It was found that 18 enterprises conducted joint studies with universities and governments on sustainability practices in CP. The enterprise that performed the most studies in cooperation with universities was the E-SEBRAE/BRAZIL/AM, with six ties, followed by E-TECNOAMBI/BRAZIL/RS, and E-SENAI/BRAZIL/RS, which had three external relationships.

Another aspect identified in the analysis of the networks, as shown in Graph 6, is isolated relationships. It is also important to clarify that the actors that are without ties only published internally, as is the case for U-UFTPR/BRAZIL/PR and U-UNISC/BRAZIL/RS. A proposition for this finding is that these universities are situated in regions with the most conservative cultures of Brazil, as is the case for the State of Paraná and Rio Grande do Sul. However, in the study by Yanhua et al. (2011), one of the causes of isolation was an idiom-related problem.

Graph 7 shows that universities are related independently of geographic location, for example: (i) U-UAH/CHILE/SANTIAGO (2 ties, DC: 0.114) for U-UNIP/BRAZIL/SP and E-GRINOVER/CHILE/HURTADO; (ii) U-NTNU/NORWAY/TRONDTHEIM, related twice with the U-UFRN/BRAZIL/RN (1 tie, DC: 0.057) with U-UNOPAR/BRAZIL/PR and E-INDEPENDENT/UK/RICHMOND. However, Yarime et al. (2010) states that collaboration networks are formed among countries that are geographically close, which contradicts the above findings.

Another result is the participation of three international government agencies that did not have relationships.

The main enterprises are consulting firms and service providers, which can relate to other universities and the government at the same time, for example, E-INDEPENDENT/UK/RICHMOND. According to Radosevic (2008), enterprises that lead in innovation promote more studies.

Table 3 was developed by selecting the strongest ties under each of the constructs studied. This table shows universities, enterprises, and governments and the most relevant relations among these constructs. Some findings arise from this table are as follows:

• Brazilian institutions (universities, government, and enterprises) present a low level of relationships with foreign institutions.

Brazilian universities show far more external relationships than Brazilian enterprises do. This fact is the opposite of what happens overseas, where enterprises present more external relationships than universities do.

Many universities, governments, and enterprises show zero external relationships. This represents a gap and an opportunity for performing joint studies among these constructs.

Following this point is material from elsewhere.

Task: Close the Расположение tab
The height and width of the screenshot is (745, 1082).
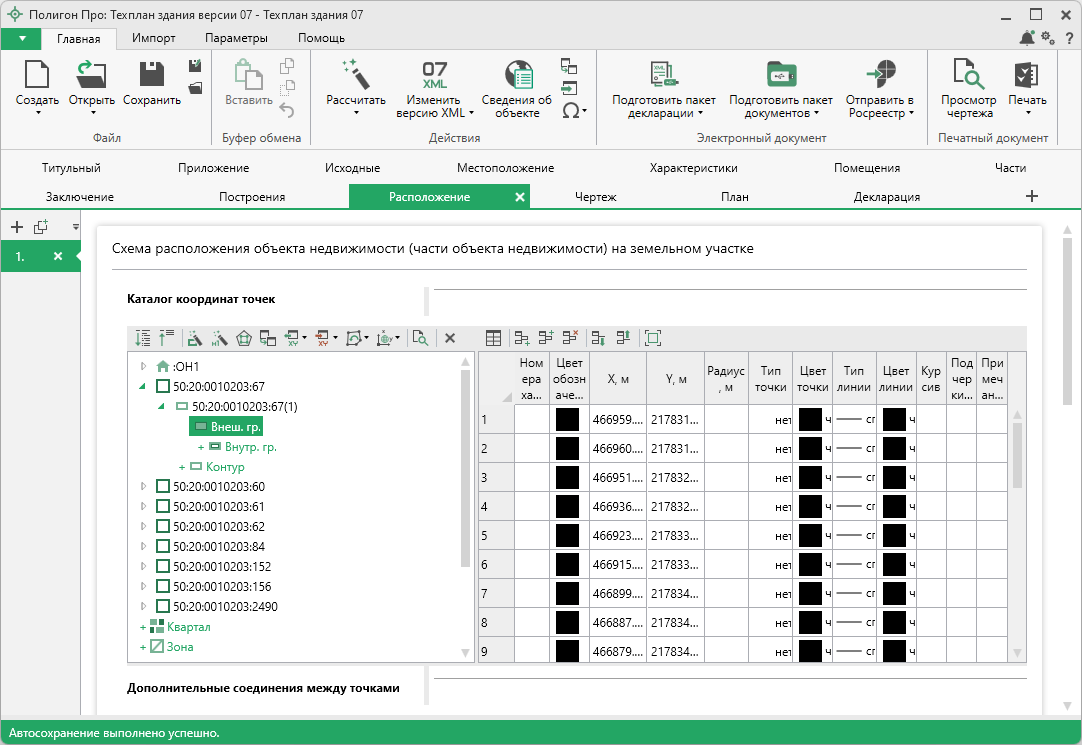Action: pos(519,197)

The most researched CP topics in Brazil are environmental management, sustainable development, energy, environmental education, and waste management. These issues have deployment synergy and so are the most used in cases. For instance, a Brazilian organization that decides to implement CP needs to train those involved in environmental education, especially if they adopt an environmental management system focused on minimizing energy, water, and waste management. Therefore, the implementation of these thematics enhances sustainable development in Brazil. Karatzoglou (2013) confirm this result, and concludes that the adoption of CP principles in production systems is an excellent strategy for sustainable development.

On the other hand, several important issues closely related to CP have received little attention, for instance, renewable energy and environmental responsibility. To increase research on these issues, the Brazilian government could (a) invest in research among universities, enterprises, and government, (b) reduce taxes for companies that use renewable energy and that are environmentally responsible, and (c) establish programs to promote environmental awareness among companies and people. The study on China by Chang et al. (2015) concluded that the government should establish financial assistance or provide sources of financing and investment in technical training to enhance the adoption of CP practices. Therefore, in developing countries such as Brazil and China, the participation of government agencies, enterprises, and universities is important to enhancing CP in industries. The application of research and business practices with renewable energy and environmental responsibility among Brazilian industries may also improve their competitiveness and enable them to commit to sustainable development.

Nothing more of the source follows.